O subcomandante do 6º Batalhão da Polícia Militar, capitão Thales Campos, esclareceu nesta quinta-feira (11) a ação policial que repercutiu nas redes sociais em Cruzeiro do Sul. Vídeos divulgados na quarta-feira (10) mostravam o momento da prisão de uma mulher de 19 anos e um confronto físico envolvendo policiais durante a ocorrência.
Durante o esclarecimento, o capitão apresentou informações sobre a dinâmica da ocorrência e os procedimentos adotados pela equipe policial.
Segundo o capitão, a situação teve início durante um patrulhamento da RP-01 na R. Hermôgenes Martins, quando os policiais identificaram a jovem conduzindo uma motocicleta com equipamentos considerados inadequados, como capacete fora das normas e calçado irregular, além de realizar uma conversão sem sinalização.
De acordo com o relato da corporação, a equipe tentou realizar a abordagem para orientação, mas a condutora teria fugido em alta velocidade, passando por cruzamentos e cometendo outras infrações de trânsito durante o trajeto.
A motociclista foi localizada na Rua 5 de Novembro, no bairro Cohab.

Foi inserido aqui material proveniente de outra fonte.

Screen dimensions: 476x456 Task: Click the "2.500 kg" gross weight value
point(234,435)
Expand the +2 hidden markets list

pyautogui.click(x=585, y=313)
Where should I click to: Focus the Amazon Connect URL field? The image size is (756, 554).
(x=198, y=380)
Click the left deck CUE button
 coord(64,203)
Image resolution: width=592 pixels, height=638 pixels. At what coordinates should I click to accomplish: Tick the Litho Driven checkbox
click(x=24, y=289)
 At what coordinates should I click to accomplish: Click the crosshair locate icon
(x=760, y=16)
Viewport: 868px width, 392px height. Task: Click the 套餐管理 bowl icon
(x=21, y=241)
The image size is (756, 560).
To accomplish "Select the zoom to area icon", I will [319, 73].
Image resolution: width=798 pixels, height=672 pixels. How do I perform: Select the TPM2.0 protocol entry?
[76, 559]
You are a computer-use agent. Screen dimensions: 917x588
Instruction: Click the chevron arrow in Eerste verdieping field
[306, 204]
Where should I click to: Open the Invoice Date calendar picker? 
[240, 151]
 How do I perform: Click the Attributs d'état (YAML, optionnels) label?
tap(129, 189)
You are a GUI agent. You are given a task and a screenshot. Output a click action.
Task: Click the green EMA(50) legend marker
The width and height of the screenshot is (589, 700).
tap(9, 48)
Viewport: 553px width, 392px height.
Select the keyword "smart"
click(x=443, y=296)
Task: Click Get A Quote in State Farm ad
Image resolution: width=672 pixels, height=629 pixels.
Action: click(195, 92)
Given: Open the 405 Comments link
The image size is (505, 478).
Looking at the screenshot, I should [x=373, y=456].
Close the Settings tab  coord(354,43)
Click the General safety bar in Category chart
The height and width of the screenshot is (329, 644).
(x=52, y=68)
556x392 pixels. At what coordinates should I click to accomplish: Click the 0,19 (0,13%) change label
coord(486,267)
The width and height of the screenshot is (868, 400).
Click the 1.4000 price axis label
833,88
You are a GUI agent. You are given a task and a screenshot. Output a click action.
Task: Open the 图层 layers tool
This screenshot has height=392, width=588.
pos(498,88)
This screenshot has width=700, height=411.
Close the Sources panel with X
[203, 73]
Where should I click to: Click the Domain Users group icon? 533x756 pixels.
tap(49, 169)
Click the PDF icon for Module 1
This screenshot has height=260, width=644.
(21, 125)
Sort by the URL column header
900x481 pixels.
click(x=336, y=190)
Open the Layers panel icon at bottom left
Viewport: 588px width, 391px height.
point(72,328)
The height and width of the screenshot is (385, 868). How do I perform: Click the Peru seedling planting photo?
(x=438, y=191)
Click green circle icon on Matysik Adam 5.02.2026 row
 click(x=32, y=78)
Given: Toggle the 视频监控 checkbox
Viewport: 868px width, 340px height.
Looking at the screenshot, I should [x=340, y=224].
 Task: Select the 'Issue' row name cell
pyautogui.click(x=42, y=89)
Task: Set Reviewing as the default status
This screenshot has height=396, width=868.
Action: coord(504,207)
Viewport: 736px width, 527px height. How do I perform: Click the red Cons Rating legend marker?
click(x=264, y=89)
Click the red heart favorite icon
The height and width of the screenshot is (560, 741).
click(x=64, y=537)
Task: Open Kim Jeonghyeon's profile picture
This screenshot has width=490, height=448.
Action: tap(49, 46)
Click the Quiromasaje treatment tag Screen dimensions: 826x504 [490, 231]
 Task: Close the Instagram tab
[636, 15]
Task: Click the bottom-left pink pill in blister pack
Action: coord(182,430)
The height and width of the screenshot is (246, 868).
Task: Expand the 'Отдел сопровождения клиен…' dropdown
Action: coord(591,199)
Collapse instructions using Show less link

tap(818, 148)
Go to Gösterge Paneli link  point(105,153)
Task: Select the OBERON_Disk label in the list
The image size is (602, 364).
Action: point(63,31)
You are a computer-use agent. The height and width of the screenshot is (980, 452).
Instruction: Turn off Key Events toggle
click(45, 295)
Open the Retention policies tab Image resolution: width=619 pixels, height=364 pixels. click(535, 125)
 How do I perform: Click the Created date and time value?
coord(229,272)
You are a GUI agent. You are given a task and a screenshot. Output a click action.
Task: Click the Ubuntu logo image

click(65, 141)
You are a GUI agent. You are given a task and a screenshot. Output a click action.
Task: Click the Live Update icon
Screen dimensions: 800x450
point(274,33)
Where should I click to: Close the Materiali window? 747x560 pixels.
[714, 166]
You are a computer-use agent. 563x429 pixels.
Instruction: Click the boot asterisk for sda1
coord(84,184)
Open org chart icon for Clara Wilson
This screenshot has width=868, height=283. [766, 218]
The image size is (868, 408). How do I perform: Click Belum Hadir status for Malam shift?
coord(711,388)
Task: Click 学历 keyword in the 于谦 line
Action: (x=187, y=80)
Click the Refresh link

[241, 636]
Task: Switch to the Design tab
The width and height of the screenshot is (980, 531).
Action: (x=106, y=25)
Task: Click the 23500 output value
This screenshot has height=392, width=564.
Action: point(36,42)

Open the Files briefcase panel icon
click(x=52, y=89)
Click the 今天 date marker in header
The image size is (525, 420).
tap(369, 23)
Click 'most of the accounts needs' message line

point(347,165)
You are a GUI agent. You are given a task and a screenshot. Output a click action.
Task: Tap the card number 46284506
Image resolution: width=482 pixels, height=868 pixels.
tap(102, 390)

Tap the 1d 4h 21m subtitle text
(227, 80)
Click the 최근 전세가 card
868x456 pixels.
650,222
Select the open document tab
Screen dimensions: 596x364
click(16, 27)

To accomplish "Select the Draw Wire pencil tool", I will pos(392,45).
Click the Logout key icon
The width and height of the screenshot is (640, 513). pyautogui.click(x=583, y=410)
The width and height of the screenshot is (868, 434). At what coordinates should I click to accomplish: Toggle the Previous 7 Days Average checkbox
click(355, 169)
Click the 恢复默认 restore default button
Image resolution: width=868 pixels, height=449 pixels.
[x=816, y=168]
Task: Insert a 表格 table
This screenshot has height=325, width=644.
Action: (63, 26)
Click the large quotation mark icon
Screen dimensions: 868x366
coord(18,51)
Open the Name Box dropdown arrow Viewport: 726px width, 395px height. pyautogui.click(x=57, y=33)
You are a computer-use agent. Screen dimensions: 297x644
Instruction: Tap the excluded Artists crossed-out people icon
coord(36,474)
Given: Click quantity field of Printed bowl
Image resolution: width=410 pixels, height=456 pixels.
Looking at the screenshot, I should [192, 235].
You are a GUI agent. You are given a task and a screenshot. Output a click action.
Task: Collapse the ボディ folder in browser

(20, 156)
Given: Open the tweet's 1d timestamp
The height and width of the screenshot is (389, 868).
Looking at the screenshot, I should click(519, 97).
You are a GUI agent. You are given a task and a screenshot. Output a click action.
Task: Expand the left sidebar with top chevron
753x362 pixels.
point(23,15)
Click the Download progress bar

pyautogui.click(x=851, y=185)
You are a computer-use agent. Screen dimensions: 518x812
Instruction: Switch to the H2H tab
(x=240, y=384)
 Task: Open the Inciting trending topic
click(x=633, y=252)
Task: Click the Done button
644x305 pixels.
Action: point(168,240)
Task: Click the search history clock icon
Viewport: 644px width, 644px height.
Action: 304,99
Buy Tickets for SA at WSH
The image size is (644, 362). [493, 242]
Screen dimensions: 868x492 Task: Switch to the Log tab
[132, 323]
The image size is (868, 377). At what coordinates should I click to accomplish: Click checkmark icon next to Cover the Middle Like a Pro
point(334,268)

Conforme informado pelo subcomandante, após a abordagem, a jovem teria resistido à prisão e tentado entrar em uma residência. Durante a ocorrência, também foram registrados desobediência, desacato, ofensas e injúrias.
Ainda segundo a Polícia Militar, familiares da jovem e outras pessoas que estavam no local interferiram durante a ação, dificultando a condução entrando em confronto físico com os policiais. Equipes da RP-02, do Grupo de Intervenção Rápida e Ostensiva (Giro) e da Rotam deram apoio à ocorrência.
O capitão Thales Campos, afirmou que a equipe manteve o controle da situação e utilizou técnicas de contenção. Segundo ele, os policiais tinham à disposição equipamentos como a arma de choque conhecida como Spark e a calibre 12 com munição de elastômero, popularmente chamada de “bala de borracha”, mas optaram pelo uso do contato físico durante a atuação.
“É importante a gente ressaltar e deixar bem claro para a sociedade como um todo, a polícia tem o monopólio legítimo da força, outorgada pelo Estado para o cumprimento das suas missões constitucionais. Vivemos em sociedade e todos nós devemos cumprir as leis, ninguém está acima da lei”, afirmou o subcomandante.
Conforme informado pela Polícia Militar, a jovem, a mãe e um irmão menor de idade foram encaminhados para os procedimentos legais. Todos os fatos registrados na ocorrência serão analisados conforme os procedimentos previstos na legislação.